The study design allowed accommodation of the highest possible number of organisms; however, as the year progressed, there was a consistent decrease in the number of organisms. Specifically, there were 49 (84.4%) positive results in the first quarter, while the remaining quarters had only 25 positive results (24%, 13.8%, and 5.2% for quarters two, three, and four, respectively). This could be attributed to some patients being decannulated, discharged without regular follow up, and shifted to long-term facilities or dying.

Percutaneous tracheostomy has become a more popular alternative within the last two decades.
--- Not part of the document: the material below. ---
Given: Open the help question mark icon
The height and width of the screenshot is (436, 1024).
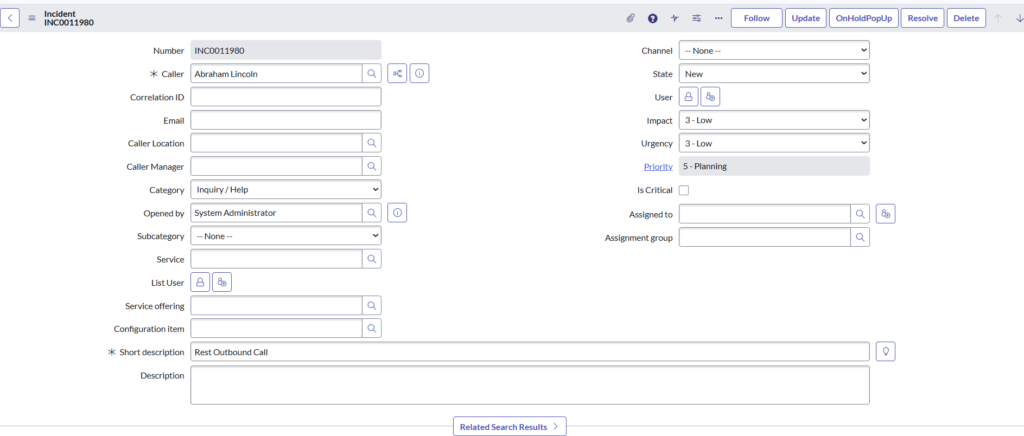Looking at the screenshot, I should 652,18.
This could be owing to the several advantages of percutaneous tracheostomy over surgical tracheostomy; therefore, most centers prefer percutaneous tracheotomy to surgical tracheostomy [10,11,22]. Remarkably, our findings show that surgical tracheostomy was performed more often than percutaneous tracheostomy.

This study has several limitations, including the relatively small sample size for an epidemiological study. Moreover, not all of the patients had culture results for all the quarters for a more accurate analysis. A larger prospective multicenter study on patients who have undergone tracheostomy that compares colonization between obstructive and non-obstructive tracheostomy indications is needed.

Conclusions

In conclusion, the most common organism in all quarters after tracheostomy was P. aeruginosa, followed by Enterobacteriaceae species, A. baumannii, and S. aureus. Moreover, MRSA and S. aureus showed a strong association with obstructive tracheostomy.